> STATED TASK
In the rows below, swap "Where should I click to:" for "Where do I click to:" wherever it appears, and give back every row with nothing else changed.
======== SUPPLIED INFORMATION
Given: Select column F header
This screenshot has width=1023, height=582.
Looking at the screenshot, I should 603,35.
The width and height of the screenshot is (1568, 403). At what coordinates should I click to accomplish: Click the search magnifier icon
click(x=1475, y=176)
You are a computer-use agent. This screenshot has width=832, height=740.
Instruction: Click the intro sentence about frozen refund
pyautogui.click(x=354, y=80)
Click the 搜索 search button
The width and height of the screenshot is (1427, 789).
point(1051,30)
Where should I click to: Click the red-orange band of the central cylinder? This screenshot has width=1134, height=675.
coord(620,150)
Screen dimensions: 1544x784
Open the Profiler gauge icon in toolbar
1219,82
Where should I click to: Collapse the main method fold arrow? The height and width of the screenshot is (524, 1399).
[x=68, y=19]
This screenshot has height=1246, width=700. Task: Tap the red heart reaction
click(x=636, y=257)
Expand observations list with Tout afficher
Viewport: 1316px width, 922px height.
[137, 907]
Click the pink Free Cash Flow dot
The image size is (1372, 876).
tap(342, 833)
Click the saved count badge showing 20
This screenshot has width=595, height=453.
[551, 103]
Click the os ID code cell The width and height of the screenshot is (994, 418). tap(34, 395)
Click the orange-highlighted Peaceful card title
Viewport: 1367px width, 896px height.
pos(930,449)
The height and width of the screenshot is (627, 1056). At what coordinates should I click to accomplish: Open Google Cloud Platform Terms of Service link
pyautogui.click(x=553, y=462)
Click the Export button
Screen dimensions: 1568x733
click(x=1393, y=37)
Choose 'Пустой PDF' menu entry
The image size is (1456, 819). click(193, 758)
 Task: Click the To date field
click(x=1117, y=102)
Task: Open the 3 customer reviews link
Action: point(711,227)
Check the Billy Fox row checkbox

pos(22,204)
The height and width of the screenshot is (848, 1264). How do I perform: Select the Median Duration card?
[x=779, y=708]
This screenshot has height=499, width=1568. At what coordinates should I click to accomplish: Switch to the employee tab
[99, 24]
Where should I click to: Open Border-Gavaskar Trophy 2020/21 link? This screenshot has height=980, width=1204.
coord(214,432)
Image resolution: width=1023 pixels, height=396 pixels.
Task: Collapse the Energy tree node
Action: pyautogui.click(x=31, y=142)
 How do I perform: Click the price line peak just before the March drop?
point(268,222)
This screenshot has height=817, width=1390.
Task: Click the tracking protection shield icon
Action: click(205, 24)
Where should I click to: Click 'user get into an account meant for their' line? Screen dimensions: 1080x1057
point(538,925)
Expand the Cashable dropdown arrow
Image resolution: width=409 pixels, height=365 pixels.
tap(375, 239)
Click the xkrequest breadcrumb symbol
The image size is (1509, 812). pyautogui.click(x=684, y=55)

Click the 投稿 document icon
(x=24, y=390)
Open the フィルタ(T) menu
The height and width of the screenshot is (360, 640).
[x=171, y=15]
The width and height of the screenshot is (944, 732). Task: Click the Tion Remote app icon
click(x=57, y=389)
================
> EXERCISE OUTPUT
Given: Select column F header
This screenshot has width=1023, height=582.
Looking at the screenshot, I should 603,35.
The width and height of the screenshot is (1568, 403). At what coordinates should I click to accomplish: Click the search magnifier icon
click(x=1475, y=176)
You are a computer-use agent. This screenshot has width=832, height=740.
Instruction: Click the intro sentence about frozen refund
pyautogui.click(x=354, y=80)
Click the 搜索 search button
The width and height of the screenshot is (1427, 789).
point(1051,30)
Where do I click to: Click the red-orange band of the central cylinder? This screenshot has width=1134, height=675.
coord(620,150)
Screen dimensions: 1544x784
Open the Profiler gauge icon in toolbar
1219,82
Where do I click to: Collapse the main method fold arrow? The height and width of the screenshot is (524, 1399).
[x=68, y=19]
This screenshot has height=1246, width=700. Task: Tap the red heart reaction
click(x=636, y=257)
Expand observations list with Tout afficher
Viewport: 1316px width, 922px height.
[137, 907]
Click the pink Free Cash Flow dot
The image size is (1372, 876).
tap(342, 833)
Click the saved count badge showing 20
This screenshot has width=595, height=453.
[551, 103]
Click the os ID code cell The width and height of the screenshot is (994, 418). tap(34, 395)
Click the orange-highlighted Peaceful card title
Viewport: 1367px width, 896px height.
pos(930,449)
The height and width of the screenshot is (627, 1056). At what coordinates should I click to accomplish: Open Google Cloud Platform Terms of Service link
pyautogui.click(x=553, y=462)
Click the Export button
Screen dimensions: 1568x733
click(x=1393, y=37)
Choose 'Пустой PDF' menu entry
The image size is (1456, 819). click(193, 758)
 Task: Click the To date field
click(x=1117, y=102)
Task: Open the 3 customer reviews link
Action: point(711,227)
Check the Billy Fox row checkbox

pos(22,204)
The height and width of the screenshot is (848, 1264). How do I perform: Select the Median Duration card?
[x=779, y=708]
This screenshot has height=499, width=1568. At what coordinates should I click to accomplish: Switch to the employee tab
[99, 24]
Where do I click to: Open Border-Gavaskar Trophy 2020/21 link? This screenshot has height=980, width=1204.
coord(214,432)
Image resolution: width=1023 pixels, height=396 pixels.
Task: Collapse the Energy tree node
Action: pyautogui.click(x=31, y=142)
 How do I perform: Click the price line peak just before the March drop?
point(268,222)
This screenshot has height=817, width=1390.
Task: Click the tracking protection shield icon
Action: click(205, 24)
Where do I click to: Click 'user get into an account meant for their' line? Screen dimensions: 1080x1057
point(538,925)
Expand the Cashable dropdown arrow
Image resolution: width=409 pixels, height=365 pixels.
tap(375, 239)
Click the xkrequest breadcrumb symbol
The image size is (1509, 812). pyautogui.click(x=684, y=55)

Click the 投稿 document icon
(x=24, y=390)
Open the フィルタ(T) menu
The height and width of the screenshot is (360, 640).
[x=171, y=15]
The width and height of the screenshot is (944, 732). Task: Click the Tion Remote app icon
click(x=57, y=389)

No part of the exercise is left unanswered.